Now it’s summer, California’s driest season, and drought conditions are only expected to worsen. NOAA is predicting a hotter-than-average summer for the entire state, which will further deplete reservoirs and dry up already parched land even more.

NOAA’s summer outlook predicts average precipitation for California this summer. But “average precipitation” means no precipitation for most parts of the state. Average rainfall in Los Angeles in July is a negligible 0.02 inches, according to the Los Angeles Almanac, and zero inches in August. Fresno, Bakersfield, Sacramento and San Diego all typically get less than 0.1 inches of rain in July. The average July in San Francisco sees no rain at all.

As of this week, about 12% of the state is in the worst drought category – “exceptional drought” – and that figure is expected to rise through the summer.

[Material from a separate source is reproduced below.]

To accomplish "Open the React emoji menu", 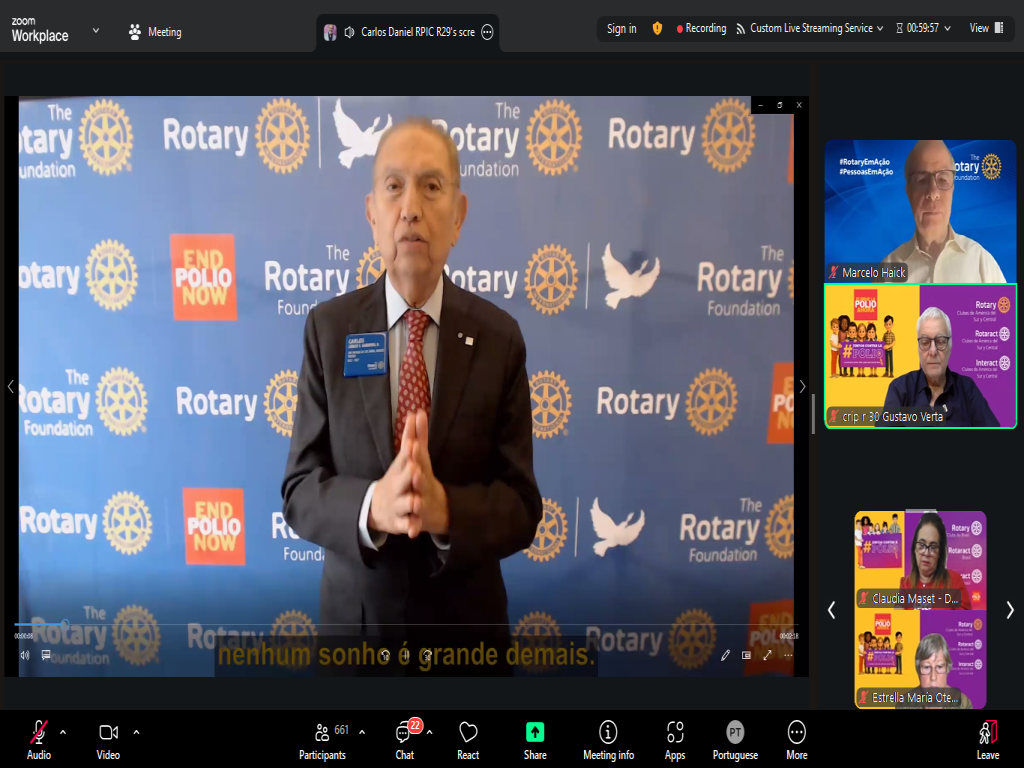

Nearly the entire state is already experiencing drought conditions, which are expected to worsen. (U.S. Drought Monitor)

A worsening drought means more fuels during peak wildfire season and could mean more water restrictions.

There’s a chance the La Niña pattern we’re in now could shift to an “ENSO neutral” pattern in the late summer. That means we’d be in neither a La Niña nor an El Niño pattern. The Climate Prediction Center will update its outlook in mid-July.